*What you are asked to do*
Print the lines in the listing below that fall between the line with "temperature value 15.1°C" and the line with "Task: Click Share access", those two lines included, exactly as they stand and with nothing else.

*Data for the task*
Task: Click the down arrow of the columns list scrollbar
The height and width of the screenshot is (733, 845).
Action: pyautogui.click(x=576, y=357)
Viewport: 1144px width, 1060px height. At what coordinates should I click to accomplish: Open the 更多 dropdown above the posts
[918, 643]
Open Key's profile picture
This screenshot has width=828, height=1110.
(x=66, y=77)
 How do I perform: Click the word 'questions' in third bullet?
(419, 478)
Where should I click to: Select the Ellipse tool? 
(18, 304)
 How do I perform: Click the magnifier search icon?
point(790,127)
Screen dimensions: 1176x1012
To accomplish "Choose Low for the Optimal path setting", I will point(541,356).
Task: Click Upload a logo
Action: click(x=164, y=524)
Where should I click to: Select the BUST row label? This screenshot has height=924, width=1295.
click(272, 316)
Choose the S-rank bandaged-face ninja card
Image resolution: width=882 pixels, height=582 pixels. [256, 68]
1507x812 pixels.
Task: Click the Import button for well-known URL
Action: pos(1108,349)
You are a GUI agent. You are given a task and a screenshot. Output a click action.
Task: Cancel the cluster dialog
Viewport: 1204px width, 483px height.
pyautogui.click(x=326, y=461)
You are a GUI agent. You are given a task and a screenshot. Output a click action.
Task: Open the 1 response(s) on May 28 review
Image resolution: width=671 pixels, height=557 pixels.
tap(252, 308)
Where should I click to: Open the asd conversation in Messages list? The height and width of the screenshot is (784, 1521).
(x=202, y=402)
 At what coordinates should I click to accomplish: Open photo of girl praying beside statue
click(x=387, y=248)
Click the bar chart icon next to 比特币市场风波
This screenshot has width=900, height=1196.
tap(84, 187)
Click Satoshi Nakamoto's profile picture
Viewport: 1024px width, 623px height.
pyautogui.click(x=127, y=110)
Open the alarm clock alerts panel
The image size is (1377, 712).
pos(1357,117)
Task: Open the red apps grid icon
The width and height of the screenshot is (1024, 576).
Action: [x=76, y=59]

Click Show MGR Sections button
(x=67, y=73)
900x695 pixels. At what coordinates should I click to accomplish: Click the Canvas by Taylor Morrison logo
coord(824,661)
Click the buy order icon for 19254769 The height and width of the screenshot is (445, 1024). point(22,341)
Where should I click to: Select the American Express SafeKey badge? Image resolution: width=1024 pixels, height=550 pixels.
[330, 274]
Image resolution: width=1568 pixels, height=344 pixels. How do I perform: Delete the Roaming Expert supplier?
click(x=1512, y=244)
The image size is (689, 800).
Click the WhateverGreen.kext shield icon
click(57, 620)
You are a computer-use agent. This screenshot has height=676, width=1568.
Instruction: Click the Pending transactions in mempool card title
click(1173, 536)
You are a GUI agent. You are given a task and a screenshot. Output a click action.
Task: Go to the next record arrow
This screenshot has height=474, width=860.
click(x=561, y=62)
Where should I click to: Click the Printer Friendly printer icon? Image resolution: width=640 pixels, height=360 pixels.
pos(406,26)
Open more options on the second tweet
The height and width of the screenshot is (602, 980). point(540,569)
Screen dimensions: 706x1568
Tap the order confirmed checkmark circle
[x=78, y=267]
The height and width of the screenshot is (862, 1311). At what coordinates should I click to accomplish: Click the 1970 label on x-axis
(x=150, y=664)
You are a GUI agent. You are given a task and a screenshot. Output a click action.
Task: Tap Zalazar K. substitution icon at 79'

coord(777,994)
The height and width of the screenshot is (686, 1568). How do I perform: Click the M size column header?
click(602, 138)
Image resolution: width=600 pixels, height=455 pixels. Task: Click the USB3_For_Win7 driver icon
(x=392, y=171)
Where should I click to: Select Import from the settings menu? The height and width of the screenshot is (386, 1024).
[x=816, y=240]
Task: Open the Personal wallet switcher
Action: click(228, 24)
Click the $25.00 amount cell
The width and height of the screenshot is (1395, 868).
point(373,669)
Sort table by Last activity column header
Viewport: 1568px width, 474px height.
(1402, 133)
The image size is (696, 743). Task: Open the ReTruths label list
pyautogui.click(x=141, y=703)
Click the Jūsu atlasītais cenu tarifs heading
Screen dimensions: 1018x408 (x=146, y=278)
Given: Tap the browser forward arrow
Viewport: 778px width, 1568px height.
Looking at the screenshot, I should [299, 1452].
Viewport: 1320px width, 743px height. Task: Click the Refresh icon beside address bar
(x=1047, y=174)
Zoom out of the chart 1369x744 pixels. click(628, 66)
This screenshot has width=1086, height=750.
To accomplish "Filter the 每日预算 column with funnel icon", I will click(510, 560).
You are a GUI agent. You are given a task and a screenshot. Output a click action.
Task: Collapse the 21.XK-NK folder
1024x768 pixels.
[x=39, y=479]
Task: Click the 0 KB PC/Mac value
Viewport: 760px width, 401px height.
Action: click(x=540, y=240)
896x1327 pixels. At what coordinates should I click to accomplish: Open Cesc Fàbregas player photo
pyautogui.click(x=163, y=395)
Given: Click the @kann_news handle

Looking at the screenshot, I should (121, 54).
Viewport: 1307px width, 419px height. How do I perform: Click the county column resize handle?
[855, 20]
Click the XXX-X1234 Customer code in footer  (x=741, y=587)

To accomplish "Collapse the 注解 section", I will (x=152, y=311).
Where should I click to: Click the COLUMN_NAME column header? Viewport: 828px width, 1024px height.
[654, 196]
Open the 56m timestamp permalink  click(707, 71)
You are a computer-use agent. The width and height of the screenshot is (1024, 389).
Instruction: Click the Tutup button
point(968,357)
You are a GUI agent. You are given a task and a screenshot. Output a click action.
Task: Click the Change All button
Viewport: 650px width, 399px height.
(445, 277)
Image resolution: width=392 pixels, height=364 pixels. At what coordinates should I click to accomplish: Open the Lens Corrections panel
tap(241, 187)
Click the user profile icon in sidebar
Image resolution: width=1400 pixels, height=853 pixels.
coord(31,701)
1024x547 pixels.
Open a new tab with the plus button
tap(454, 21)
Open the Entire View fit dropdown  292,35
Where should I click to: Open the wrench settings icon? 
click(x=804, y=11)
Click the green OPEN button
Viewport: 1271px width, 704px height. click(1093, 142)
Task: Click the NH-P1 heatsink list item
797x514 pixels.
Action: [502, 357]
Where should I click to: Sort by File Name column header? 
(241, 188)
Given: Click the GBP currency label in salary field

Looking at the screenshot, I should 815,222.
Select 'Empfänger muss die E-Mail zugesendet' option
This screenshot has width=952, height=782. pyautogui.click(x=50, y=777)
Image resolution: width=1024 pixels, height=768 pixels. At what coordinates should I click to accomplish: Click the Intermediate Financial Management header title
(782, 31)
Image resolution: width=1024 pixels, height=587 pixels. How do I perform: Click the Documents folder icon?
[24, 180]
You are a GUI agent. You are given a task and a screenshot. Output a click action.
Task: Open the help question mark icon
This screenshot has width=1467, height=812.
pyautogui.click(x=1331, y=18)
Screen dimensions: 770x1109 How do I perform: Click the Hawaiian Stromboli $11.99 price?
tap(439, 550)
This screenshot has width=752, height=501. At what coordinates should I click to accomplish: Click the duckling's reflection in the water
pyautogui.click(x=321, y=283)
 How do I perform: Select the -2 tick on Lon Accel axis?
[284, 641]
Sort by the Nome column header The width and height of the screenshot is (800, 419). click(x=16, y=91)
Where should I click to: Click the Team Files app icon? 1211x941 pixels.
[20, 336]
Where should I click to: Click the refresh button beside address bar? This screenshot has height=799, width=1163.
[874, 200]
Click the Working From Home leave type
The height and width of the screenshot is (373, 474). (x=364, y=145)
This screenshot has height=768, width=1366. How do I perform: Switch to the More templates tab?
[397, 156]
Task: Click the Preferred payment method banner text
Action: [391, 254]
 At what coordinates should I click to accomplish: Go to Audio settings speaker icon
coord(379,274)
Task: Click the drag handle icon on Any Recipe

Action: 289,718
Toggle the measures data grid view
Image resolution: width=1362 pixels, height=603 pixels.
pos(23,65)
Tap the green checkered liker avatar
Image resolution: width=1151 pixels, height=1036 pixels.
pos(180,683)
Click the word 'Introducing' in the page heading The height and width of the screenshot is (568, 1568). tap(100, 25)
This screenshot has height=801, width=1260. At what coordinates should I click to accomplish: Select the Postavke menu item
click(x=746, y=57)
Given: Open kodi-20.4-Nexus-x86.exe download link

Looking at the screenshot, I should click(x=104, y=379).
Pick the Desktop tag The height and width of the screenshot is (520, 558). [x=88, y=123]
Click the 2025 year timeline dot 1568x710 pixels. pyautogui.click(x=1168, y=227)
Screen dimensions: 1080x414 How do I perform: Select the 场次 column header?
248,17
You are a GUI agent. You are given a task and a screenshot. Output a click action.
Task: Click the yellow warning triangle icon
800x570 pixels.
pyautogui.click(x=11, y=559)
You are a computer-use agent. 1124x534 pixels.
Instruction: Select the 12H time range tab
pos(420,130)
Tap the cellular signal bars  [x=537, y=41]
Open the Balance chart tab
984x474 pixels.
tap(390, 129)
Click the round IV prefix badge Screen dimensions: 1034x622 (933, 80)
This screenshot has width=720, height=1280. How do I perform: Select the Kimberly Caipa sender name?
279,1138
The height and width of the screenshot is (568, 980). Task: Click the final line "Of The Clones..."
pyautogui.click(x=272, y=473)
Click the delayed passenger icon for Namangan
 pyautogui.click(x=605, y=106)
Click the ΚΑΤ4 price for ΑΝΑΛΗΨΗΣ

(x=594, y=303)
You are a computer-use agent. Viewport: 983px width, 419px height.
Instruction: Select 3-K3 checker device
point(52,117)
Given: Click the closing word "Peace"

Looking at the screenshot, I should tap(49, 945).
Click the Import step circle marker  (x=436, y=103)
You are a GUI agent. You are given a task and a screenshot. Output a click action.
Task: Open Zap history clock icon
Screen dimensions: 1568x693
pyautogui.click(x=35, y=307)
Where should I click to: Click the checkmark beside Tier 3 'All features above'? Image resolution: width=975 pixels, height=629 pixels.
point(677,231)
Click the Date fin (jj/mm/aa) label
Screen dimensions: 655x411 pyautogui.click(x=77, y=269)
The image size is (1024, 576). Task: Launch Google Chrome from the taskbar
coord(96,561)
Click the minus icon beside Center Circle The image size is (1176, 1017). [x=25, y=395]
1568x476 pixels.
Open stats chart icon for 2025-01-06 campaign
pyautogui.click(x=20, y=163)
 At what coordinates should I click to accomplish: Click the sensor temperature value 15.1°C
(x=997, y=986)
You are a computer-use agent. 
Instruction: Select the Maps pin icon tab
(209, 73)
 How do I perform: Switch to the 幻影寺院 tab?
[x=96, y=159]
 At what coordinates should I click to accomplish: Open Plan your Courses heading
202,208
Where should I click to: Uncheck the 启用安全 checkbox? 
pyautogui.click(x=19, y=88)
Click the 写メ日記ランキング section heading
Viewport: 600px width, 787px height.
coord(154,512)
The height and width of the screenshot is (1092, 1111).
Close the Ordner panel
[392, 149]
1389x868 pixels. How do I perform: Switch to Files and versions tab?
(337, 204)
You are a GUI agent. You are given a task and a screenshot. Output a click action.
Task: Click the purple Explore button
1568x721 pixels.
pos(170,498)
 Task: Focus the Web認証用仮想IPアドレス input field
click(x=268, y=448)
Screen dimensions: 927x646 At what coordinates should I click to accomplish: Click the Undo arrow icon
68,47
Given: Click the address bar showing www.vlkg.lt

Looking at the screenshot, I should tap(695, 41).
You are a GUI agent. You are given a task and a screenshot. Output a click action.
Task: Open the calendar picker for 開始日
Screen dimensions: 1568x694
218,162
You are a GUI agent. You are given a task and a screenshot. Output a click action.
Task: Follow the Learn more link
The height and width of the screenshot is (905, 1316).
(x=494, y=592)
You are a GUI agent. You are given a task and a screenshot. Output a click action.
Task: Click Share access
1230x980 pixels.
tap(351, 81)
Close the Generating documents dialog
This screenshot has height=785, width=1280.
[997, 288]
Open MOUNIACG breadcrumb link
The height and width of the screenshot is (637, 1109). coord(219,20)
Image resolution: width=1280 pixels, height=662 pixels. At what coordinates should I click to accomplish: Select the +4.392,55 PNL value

*Exercise solution*
 At what coordinates should I click to accomplish: Click the sensor temperature value 15.1°C
(x=997, y=986)
You are a computer-use agent. 
Instruction: Select the Maps pin icon tab
(209, 73)
 How do I perform: Switch to the 幻影寺院 tab?
[x=96, y=159]
 At what coordinates should I click to accomplish: Open Plan your Courses heading
202,208
Where should I click to: Uncheck the 启用安全 checkbox? 
pyautogui.click(x=19, y=88)
Click the 写メ日記ランキング section heading
Viewport: 600px width, 787px height.
coord(154,512)
The height and width of the screenshot is (1092, 1111).
Close the Ordner panel
[392, 149]
1389x868 pixels. How do I perform: Switch to Files and versions tab?
(337, 204)
You are a GUI agent. You are given a task and a screenshot. Output a click action.
Task: Click the purple Explore button
1568x721 pixels.
pos(170,498)
 Task: Focus the Web認証用仮想IPアドレス input field
click(x=268, y=448)
Screen dimensions: 927x646 At what coordinates should I click to accomplish: Click the Undo arrow icon
68,47
Given: Click the address bar showing www.vlkg.lt

Looking at the screenshot, I should tap(695, 41).
You are a GUI agent. You are given a task and a screenshot. Output a click action.
Task: Open the calendar picker for 開始日
Screen dimensions: 1568x694
218,162
You are a GUI agent. You are given a task and a screenshot. Output a click action.
Task: Follow the Learn more link
The height and width of the screenshot is (905, 1316).
(x=494, y=592)
You are a GUI agent. You are given a task and a screenshot. Output a click action.
Task: Click Share access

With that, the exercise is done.